# TASK DESCRIPTION
Print the listing below again from the line that contains "[Copy Link] (491, 255)" onward, keeping every line exact and leaving out the lines before it.

# DATA SUPPLIED
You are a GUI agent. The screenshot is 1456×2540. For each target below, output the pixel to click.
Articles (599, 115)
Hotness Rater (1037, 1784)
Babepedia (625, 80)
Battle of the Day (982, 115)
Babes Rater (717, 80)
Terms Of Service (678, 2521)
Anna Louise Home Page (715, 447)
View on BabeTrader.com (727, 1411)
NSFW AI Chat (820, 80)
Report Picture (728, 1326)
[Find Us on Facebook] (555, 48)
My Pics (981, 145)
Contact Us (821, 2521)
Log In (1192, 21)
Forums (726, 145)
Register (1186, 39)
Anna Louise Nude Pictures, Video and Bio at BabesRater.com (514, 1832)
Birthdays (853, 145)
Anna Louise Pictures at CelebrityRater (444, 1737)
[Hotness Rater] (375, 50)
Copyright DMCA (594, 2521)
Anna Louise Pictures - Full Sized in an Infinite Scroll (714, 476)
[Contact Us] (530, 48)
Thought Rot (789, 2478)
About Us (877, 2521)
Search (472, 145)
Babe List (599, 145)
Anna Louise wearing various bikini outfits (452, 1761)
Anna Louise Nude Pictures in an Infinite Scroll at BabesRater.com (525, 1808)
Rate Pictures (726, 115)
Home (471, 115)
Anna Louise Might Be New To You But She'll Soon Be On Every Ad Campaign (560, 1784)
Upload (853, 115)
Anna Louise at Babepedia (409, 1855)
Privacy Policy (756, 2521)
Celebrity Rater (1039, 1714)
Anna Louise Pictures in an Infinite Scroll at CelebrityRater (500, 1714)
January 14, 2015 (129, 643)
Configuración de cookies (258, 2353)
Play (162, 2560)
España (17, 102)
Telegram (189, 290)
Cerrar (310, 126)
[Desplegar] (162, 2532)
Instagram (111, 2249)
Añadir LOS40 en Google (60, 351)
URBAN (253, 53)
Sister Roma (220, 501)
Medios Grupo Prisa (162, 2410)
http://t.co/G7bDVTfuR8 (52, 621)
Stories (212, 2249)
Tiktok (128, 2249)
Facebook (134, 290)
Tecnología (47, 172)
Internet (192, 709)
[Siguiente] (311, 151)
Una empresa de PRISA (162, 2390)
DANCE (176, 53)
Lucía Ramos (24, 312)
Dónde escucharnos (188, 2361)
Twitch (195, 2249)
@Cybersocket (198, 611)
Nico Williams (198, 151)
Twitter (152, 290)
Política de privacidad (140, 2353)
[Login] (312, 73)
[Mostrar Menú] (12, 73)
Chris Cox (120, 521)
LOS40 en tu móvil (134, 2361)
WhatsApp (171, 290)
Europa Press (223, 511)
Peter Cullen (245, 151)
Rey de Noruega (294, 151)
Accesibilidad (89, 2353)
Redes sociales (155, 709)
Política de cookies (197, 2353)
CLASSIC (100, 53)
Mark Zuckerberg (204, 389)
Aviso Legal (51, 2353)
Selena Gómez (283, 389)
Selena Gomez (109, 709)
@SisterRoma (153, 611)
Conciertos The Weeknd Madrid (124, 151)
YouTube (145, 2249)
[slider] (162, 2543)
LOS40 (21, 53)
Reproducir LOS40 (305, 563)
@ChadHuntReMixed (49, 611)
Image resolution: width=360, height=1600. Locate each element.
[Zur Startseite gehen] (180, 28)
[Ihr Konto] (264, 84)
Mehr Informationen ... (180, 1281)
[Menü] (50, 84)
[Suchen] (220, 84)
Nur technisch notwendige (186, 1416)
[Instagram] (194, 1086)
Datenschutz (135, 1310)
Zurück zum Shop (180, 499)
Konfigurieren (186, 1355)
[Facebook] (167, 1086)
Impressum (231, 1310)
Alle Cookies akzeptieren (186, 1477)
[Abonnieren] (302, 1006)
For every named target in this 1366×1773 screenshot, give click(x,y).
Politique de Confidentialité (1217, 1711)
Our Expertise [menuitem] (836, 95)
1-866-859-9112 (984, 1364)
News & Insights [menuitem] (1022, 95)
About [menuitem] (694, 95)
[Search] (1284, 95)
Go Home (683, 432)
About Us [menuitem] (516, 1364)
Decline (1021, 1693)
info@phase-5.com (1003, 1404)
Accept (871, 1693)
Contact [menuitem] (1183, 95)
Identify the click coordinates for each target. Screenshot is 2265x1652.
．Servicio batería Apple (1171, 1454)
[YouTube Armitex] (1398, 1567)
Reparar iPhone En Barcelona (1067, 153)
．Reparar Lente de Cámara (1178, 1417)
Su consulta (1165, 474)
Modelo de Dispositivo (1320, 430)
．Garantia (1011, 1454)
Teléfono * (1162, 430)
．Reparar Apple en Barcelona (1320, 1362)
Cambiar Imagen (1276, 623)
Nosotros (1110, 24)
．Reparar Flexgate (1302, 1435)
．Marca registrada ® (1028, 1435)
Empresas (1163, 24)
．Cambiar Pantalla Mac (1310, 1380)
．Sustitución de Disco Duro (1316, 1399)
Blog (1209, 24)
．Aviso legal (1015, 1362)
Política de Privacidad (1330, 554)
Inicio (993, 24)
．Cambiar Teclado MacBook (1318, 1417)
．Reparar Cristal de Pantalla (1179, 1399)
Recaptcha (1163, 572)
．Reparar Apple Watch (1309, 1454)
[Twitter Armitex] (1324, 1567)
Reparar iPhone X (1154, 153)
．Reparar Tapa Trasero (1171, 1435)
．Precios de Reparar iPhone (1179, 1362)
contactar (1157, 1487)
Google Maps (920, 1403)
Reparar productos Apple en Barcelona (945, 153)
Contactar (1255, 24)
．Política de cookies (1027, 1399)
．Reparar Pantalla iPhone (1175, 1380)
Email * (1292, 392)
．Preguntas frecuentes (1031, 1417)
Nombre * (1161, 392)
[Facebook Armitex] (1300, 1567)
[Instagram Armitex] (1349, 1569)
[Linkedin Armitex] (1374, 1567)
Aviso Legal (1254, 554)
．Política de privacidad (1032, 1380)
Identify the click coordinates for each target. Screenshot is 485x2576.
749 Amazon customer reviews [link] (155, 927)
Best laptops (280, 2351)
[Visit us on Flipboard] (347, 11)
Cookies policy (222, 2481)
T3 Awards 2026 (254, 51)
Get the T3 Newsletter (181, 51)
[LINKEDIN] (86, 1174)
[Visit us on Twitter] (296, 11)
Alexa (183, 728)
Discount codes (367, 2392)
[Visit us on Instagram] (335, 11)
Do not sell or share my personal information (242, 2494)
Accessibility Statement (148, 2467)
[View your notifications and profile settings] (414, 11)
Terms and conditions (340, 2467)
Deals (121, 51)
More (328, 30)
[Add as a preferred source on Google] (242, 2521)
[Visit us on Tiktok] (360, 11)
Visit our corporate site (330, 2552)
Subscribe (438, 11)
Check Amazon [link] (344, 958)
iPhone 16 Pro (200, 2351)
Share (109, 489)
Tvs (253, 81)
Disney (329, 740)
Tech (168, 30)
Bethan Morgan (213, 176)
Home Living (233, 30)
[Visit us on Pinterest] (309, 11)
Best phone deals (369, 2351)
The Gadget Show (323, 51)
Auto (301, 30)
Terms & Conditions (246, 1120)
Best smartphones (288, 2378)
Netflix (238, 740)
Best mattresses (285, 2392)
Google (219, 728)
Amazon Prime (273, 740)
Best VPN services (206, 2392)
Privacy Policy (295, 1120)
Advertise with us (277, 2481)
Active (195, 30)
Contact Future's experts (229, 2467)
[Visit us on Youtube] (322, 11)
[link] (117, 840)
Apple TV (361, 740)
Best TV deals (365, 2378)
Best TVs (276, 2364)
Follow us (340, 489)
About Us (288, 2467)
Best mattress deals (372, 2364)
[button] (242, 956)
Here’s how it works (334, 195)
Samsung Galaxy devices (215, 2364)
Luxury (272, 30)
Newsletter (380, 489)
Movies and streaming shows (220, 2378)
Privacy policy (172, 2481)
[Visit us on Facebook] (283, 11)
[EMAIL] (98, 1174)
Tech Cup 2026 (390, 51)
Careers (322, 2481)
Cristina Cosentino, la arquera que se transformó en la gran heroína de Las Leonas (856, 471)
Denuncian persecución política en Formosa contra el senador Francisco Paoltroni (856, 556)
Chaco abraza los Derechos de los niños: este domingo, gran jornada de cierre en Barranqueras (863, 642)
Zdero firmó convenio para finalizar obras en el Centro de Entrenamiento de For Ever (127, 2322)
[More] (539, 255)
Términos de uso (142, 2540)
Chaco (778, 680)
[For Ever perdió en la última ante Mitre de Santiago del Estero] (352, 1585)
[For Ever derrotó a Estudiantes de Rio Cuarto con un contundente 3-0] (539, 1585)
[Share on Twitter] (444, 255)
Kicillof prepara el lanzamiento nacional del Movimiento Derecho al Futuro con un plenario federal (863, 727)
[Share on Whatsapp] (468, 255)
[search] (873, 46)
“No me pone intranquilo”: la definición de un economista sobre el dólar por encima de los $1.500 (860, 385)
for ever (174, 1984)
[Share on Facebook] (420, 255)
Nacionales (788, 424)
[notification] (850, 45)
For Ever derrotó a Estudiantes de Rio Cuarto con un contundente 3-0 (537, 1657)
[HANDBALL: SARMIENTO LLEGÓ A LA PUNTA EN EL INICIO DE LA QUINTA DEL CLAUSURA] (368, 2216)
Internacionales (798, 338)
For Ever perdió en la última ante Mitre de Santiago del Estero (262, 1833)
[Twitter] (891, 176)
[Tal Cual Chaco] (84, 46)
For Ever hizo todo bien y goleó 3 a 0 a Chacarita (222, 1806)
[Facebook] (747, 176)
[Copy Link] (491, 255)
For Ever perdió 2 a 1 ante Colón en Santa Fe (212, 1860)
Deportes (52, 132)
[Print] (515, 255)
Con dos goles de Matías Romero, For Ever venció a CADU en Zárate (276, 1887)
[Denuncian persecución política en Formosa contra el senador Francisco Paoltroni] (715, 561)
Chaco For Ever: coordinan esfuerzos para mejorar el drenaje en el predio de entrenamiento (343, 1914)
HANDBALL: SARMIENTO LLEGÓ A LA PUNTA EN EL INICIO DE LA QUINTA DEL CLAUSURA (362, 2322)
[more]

# REPLY TO THE TASK
[Copy Link] (491, 255)
For Ever perdió 2 a 1 ante Colón en Santa Fe (212, 1860)
Deportes (52, 132)
[Print] (515, 255)
Con dos goles de Matías Romero, For Ever venció a CADU en Zárate (276, 1887)
[Denuncian persecución política en Formosa contra el senador Francisco Paoltroni] (715, 561)
Chaco For Ever: coordinan esfuerzos para mejorar el drenaje en el predio de entrenamiento (343, 1914)
HANDBALL: SARMIENTO LLEGÓ A LA PUNTA EN EL INICIO DE LA QUINTA DEL CLAUSURA (362, 2322)
[more]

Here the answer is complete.